O Governo equipara greve a um acto de guerra no CE da Carris. Não uso em vão a palavra ditadura, há muitos tipos de ditadura e as fascistas são só uma parte, a menos comum, aliás, como regime politico e abusa-se em Portugal sistematicamente da palavra, não diferenciando medidas que são contra os trabalhadores de medidas que são contra o regime democrático também. A medida incluída no caderno de Encargos da Carris deve porém ser aí incluída e nenhum trabalhador a pode aceitar, nenhum cidadão pode ficar indiferente e nenhum tribunal pode deixar passar. Equipara a greve, um conflito voluntário e consciente, político, entre trabalhadores e patrões, a um acto de guerra. A greve não é um acontecimento imprevisível e inevitável, existem organizações de trabalhadores, debate de condições laborais, leis democráticas, leis de trabalho, negociações, protestos, que normalmente decorrem por dias, meses ou anos, e pré-avisos de greve, aliás legais e compulsórios. Esta linha, a da simples legalidade democrática, não pode ser ultrapassada.
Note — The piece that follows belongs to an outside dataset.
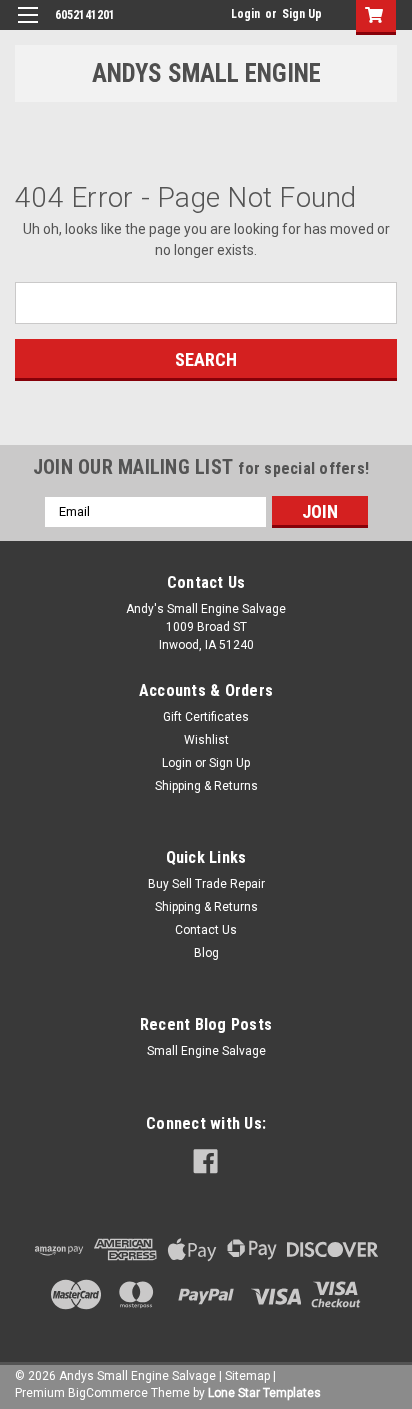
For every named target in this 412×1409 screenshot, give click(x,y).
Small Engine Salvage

A convite de vários sindicatos apresentarei esta quinta-feira, no São Jorge, às 10:30 da manhã, a análise do Caderno de Encargos da Carris, realizada por uma equipa de investigadores, numa sessão aberta a todos os trabalhadores – que contará com um plenário – e a todos os utentes, onde todos poderão usar da palavra e debater a situação dos transportes e do Caderno de Encargos.

Caderno de encargo da Carris apresentado pelo PSD/CDS

(Página 10) 1. A ocorrência de um caso de Força Maior tem como efeito desonerar a Parte afetada da responsabilidade pelo não cumprimento das obrigações emergentes do Contrato, na exata e estrita medida em que o respetivo cumprimento pontual e atempado tenha sido impedido em consequência da verificação da referida ocorrência, nos termos do disposto nos números seguintes.
CASOS DE FORÇA MAIOR – pg.58
60. Força Maior: o evento imprevisível e inevitável, cujos efeitos, ainda que indiretos, se produzam independentemente da vontade ou atuação das Partes e que comprovadamente impeçam o pontual cumprimento das obrigações contratuais, afetando negativamente a execução de atividades ou serviços compreendidos no Contrato; constituem casos de Força Maior, nomeadamente, os atos de guerra, insurreição, hostilidades, invasão, tumultos, rebelião, terrorismo, explosão, contaminação, cataclismo, tremor de terra, fogo e raio, inundação ou greves.